Champion asked the district court for the costs of transcribing and videotaping Cherry's deposition and costs incurred in copying documents. Despite the weakness of Cherry's claims, the district court refused to award any costs to Champion, citing Cherry's apparent good faith, her modest means, and the public policies she attempted to advance in pursuing the lawsuit.

The Fourth Circuit reversed the district court's decision, noting that a federal rule of procedure generally requires federal courts to award costs (other than attorney's fees) to prevailing parties in civil cases. Under the Fourth Circuit's interpretation, costs should be awarded to prevailing employers unless the employee is completely unable to pay, or if the employer committed some misconduct worthy of a penalty. Additionally, lower federal courts may consider the limited value of the victory, excessiveness of the costs, or the "closeness and difficulty of the issues decided," in determining whether to grant an unsuccessful employee relief from costs.

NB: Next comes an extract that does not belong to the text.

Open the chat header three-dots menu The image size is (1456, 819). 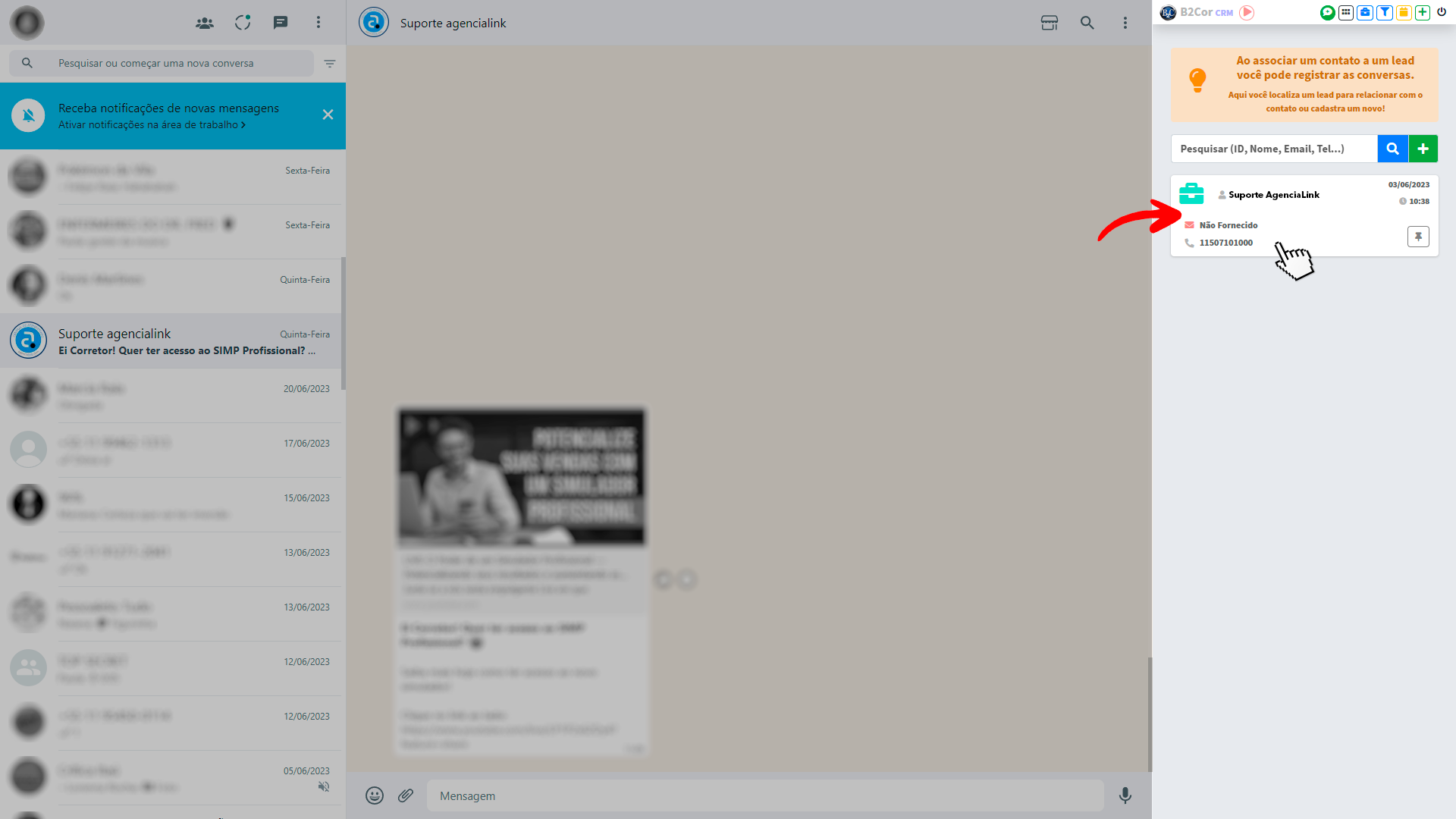(x=1125, y=23)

According to the Fourth Circuit, none of these factors justified denying Champion some of the costs of successfully defending Cherry's lawsuit. Although it assumed that Cherry had brought the action in goodfaith, the Fourth Circuit ruled that her good faith was not enough to justify denying costs. Moreover, the Fourth Circuit found that Cherry's means were not as modest as she claimed - she and her husband earned between $70,000 and $100,000 per year, which was enough to allow Cherry to buy a new truck and motorcycles upon cashing out her 401(k) plan with Champion. The Fourth Circuit also declined to compare the relative economic status of Cherry and Champion, and ruled that the public policy considerations furthered by Title VII simply were not enough to relieve Title VII plaintiffs of the risks faced by other unsuccessful litigants. Nevertheless, the Fourth Circuit excluded videotaping costs from its award, ruling that the videotaping of Cherry's deposition was not necessary for trial, but merely for the convenience of Champion's attorneys.

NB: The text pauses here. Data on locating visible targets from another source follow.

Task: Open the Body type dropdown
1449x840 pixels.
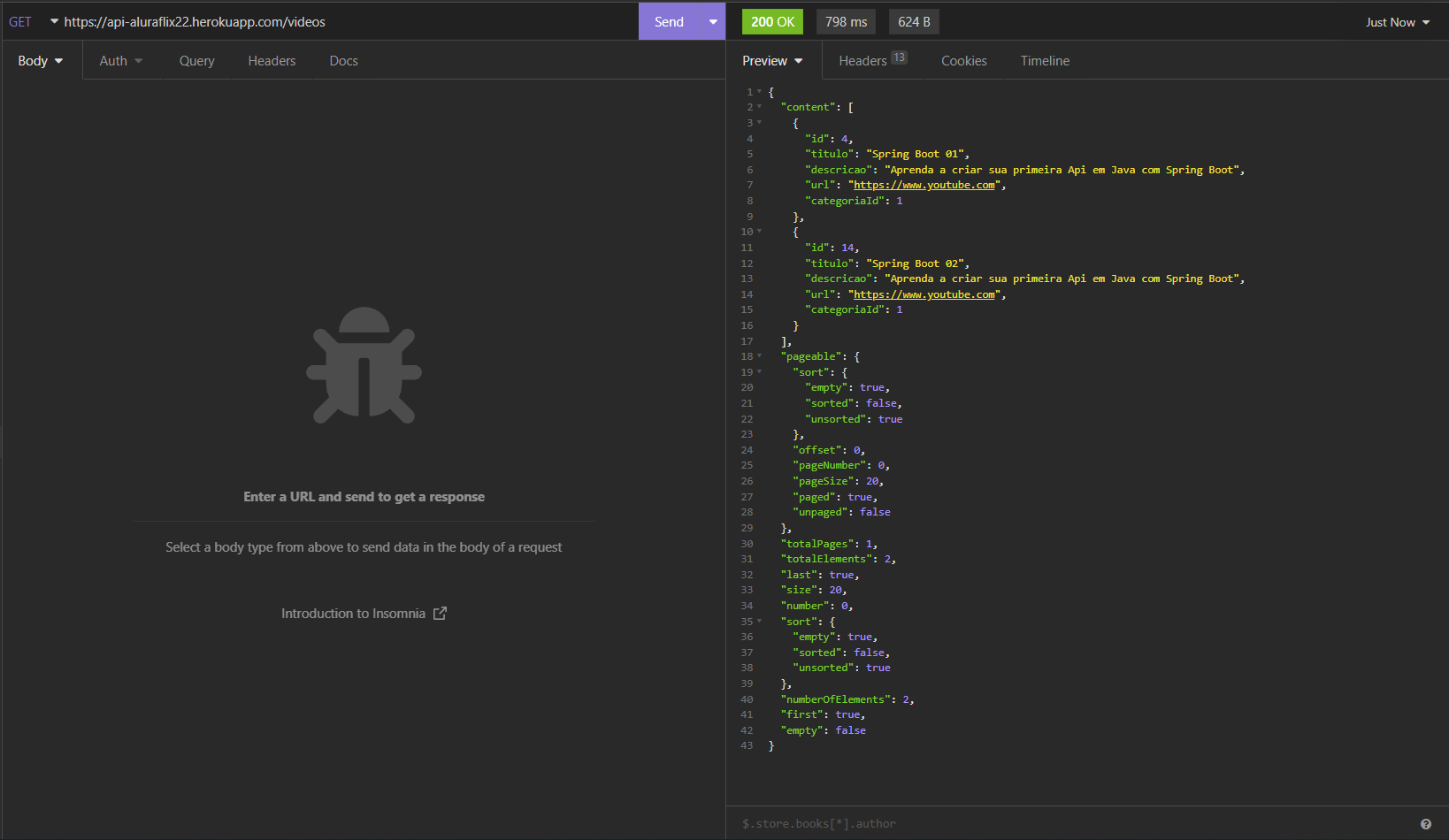Action: (x=39, y=60)
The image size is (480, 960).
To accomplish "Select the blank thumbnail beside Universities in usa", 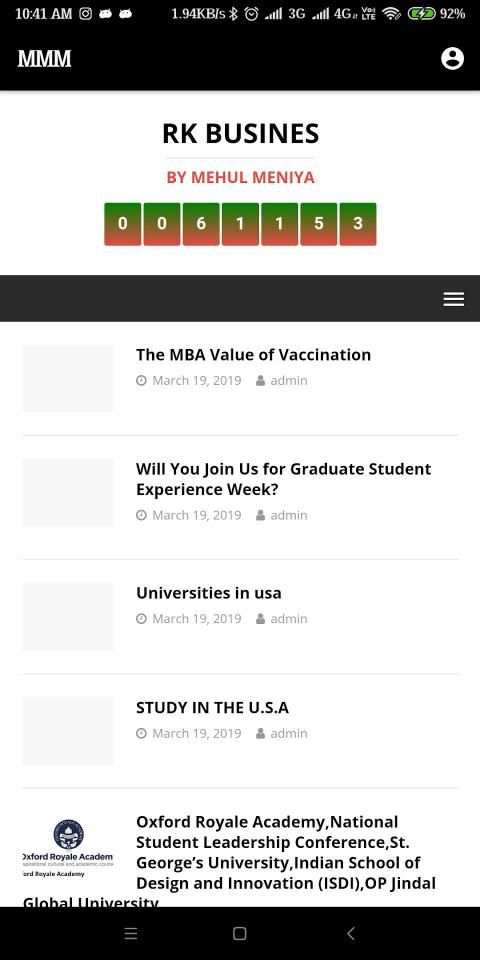I will [68, 617].
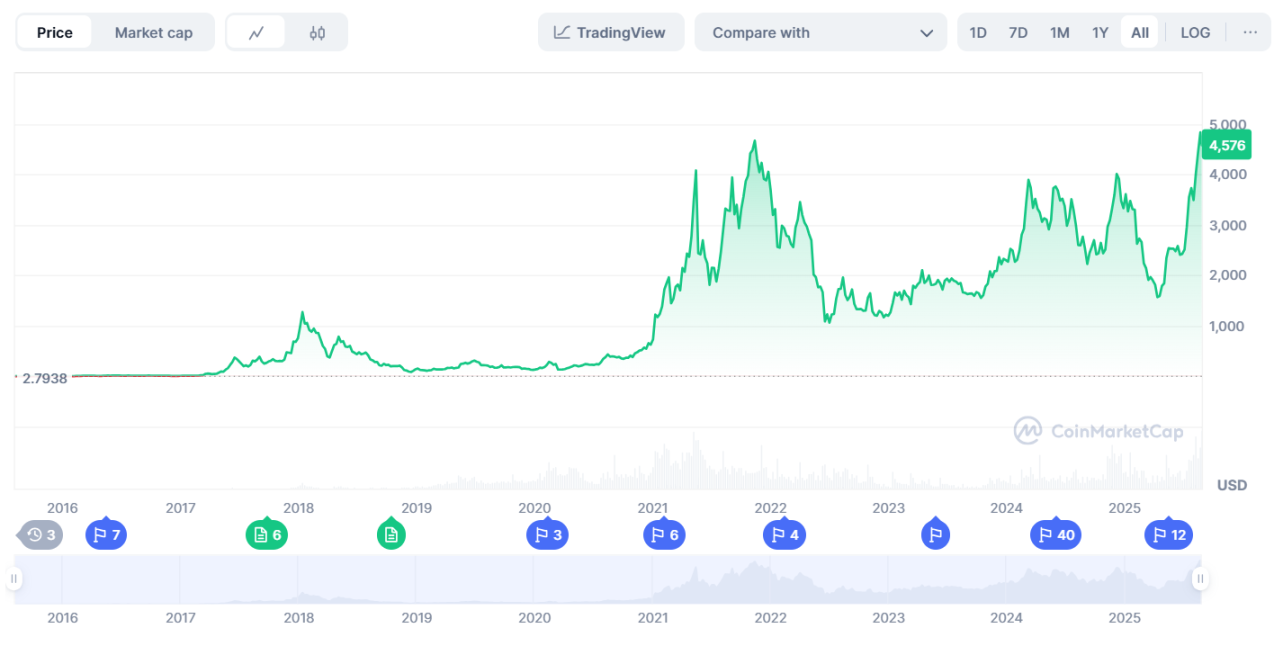The height and width of the screenshot is (646, 1274).
Task: Switch to the candlestick chart icon
Action: 316,31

The $2,473.78 awarded Champion for deposition transcription and copying costs was certainly only a fraction of the company's overall expenses in defending Cherry's lawsuit and earlier EEOC charge. Nevertheless, Champion's efforts to recoup some of its costs and the Fourth Circuit's ruling help send the message that employees should think twice before pursuing groundless discrimination claims, as a dismissal in the employer's favor may directly impact the employee's pocketbook.